» Written task:
Extract every line of the records below that contains the word "Find", matching case exactly.

Stored data:
────────
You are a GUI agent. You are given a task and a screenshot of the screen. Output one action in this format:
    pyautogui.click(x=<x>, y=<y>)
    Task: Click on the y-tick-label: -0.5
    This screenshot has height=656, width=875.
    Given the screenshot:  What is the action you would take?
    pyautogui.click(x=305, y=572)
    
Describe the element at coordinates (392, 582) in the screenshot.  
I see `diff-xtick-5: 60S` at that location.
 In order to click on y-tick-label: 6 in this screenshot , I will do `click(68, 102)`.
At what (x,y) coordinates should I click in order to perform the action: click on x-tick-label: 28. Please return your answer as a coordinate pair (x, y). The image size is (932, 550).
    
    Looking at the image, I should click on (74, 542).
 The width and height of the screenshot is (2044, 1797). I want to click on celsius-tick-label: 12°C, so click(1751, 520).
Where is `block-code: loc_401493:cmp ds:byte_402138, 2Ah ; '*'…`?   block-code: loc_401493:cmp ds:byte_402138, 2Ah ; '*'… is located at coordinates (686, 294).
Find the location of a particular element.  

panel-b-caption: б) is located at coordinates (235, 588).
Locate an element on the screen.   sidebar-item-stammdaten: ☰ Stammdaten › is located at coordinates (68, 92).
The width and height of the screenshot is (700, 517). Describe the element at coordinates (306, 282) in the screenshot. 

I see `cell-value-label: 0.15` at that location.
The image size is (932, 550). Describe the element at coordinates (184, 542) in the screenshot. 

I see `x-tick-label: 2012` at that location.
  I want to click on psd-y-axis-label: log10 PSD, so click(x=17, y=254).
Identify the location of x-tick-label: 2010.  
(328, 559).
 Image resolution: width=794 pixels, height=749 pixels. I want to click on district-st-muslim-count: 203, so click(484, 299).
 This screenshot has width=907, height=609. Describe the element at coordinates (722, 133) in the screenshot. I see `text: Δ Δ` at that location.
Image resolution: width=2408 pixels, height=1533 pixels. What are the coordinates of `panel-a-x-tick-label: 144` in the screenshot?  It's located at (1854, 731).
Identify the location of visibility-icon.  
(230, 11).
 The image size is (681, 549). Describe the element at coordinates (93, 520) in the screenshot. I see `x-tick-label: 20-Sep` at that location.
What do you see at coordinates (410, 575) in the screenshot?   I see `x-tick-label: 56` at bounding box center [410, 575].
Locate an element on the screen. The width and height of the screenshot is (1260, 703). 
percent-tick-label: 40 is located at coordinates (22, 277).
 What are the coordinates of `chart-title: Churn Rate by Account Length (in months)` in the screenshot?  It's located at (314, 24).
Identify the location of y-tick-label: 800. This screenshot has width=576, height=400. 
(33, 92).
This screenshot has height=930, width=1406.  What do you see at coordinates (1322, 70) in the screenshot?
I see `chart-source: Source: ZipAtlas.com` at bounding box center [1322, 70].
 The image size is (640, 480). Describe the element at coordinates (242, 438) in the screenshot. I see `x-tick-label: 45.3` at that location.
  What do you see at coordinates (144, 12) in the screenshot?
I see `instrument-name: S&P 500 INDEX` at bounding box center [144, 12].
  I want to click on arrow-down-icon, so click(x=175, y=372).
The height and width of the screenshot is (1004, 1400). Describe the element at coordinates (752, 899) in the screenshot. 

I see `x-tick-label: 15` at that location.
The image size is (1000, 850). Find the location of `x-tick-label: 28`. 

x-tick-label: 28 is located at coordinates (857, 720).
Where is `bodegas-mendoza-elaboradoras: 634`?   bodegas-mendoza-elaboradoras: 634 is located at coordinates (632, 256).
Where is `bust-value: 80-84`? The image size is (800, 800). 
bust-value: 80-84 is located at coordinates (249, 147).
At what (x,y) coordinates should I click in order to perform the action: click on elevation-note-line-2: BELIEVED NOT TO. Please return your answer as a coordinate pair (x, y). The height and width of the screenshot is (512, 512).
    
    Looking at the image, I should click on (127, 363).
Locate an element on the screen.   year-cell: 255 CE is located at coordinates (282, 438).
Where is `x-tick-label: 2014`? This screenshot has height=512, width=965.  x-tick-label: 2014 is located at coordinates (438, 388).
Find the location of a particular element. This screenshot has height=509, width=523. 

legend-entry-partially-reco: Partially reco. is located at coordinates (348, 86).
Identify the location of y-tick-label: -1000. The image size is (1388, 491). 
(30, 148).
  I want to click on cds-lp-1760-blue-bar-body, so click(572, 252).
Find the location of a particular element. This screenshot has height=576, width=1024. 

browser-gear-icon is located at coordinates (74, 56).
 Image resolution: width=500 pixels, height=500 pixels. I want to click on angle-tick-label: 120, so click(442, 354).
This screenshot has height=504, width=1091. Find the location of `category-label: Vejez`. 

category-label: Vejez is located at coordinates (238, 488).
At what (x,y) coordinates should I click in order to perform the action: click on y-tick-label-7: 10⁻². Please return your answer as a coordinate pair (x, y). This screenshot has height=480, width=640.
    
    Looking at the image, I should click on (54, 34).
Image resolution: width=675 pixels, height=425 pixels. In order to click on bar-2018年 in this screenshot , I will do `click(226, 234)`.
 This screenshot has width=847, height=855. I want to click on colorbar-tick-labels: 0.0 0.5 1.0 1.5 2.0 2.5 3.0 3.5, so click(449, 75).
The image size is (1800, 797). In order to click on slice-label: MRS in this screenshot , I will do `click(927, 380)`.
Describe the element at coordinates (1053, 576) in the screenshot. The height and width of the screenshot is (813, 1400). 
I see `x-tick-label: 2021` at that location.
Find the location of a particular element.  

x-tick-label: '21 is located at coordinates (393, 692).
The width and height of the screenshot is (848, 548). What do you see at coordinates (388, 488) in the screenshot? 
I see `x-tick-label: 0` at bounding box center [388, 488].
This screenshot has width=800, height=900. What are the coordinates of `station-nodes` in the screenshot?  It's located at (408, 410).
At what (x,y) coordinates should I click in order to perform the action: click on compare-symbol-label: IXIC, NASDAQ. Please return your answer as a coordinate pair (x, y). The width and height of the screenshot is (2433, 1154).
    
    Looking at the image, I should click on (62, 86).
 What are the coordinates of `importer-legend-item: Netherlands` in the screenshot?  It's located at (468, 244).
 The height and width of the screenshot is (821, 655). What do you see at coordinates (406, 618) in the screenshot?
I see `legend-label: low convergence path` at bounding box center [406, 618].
────────
» Reply:
Find the location of a particular element.  
The image size is (1000, 850). Find the location of `x-tick-label: 28`. 
Find the location of a particular element. This screenshot has height=509, width=523. 
Find the location of a particular element. This screenshot has height=576, width=1024. 
This screenshot has height=504, width=1091. Find the location of `category-label: Vejez`. 
Find the location of a particular element.  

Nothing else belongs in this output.